386337 In-Situ ATR IR Study on the Mechanism of Aqueous Phase Reforming of Polyols and Sugars
Aqueous phase reforming (APR) is a promising process for the production of hydrogen from biorenewable resources. In principle, a variety of polyols and sugars can be converted in this process, but it has been reported that the reaction becomes less reactive with increasing size of the feed molecule.
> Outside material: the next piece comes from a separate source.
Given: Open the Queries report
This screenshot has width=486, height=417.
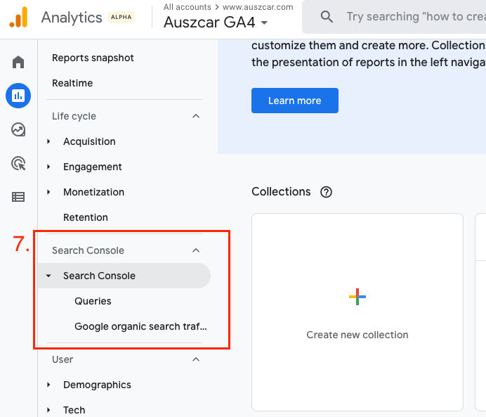Looking at the screenshot, I should click(93, 301).
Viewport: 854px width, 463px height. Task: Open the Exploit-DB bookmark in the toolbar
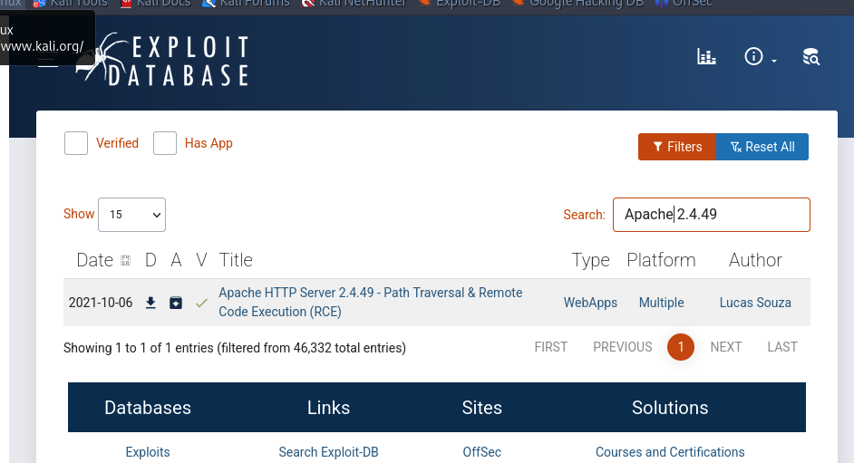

In this study, in situ attenuated total reflectance infra-red (ATR-IR) spectroscopy is used to study APR reactions on Pt/γ-Al2O3. Using this approach, surface species on a catalyst layer can be probed while reducing the strong signals from water in many important regions of IR spectrum. We demonstrate that a sequential pretreatment of degassed H2O, O2-saturated H2O, and H2-saturated H2O is most effective for cleaning 5 wt% Pt/γ-Al2O3 prior to in-situ studies on the APR reaction of glycerol, sorbitol, and glucose. In the first step of APR, the reactant is converted into CO in bridging and linearly bound coordination on the surface of the Pt particles. The subsequent water gas shift (WGS) reaction is significantly faster for CO on bridging sites. Kinetic studies on the conversion of different oxygenates are discussed. In particular, it is shown how the size of the oxygenate molecules affects the rate of formation of surface bound carbon monoxide and how co-adsorbed surface species affect WGS activity.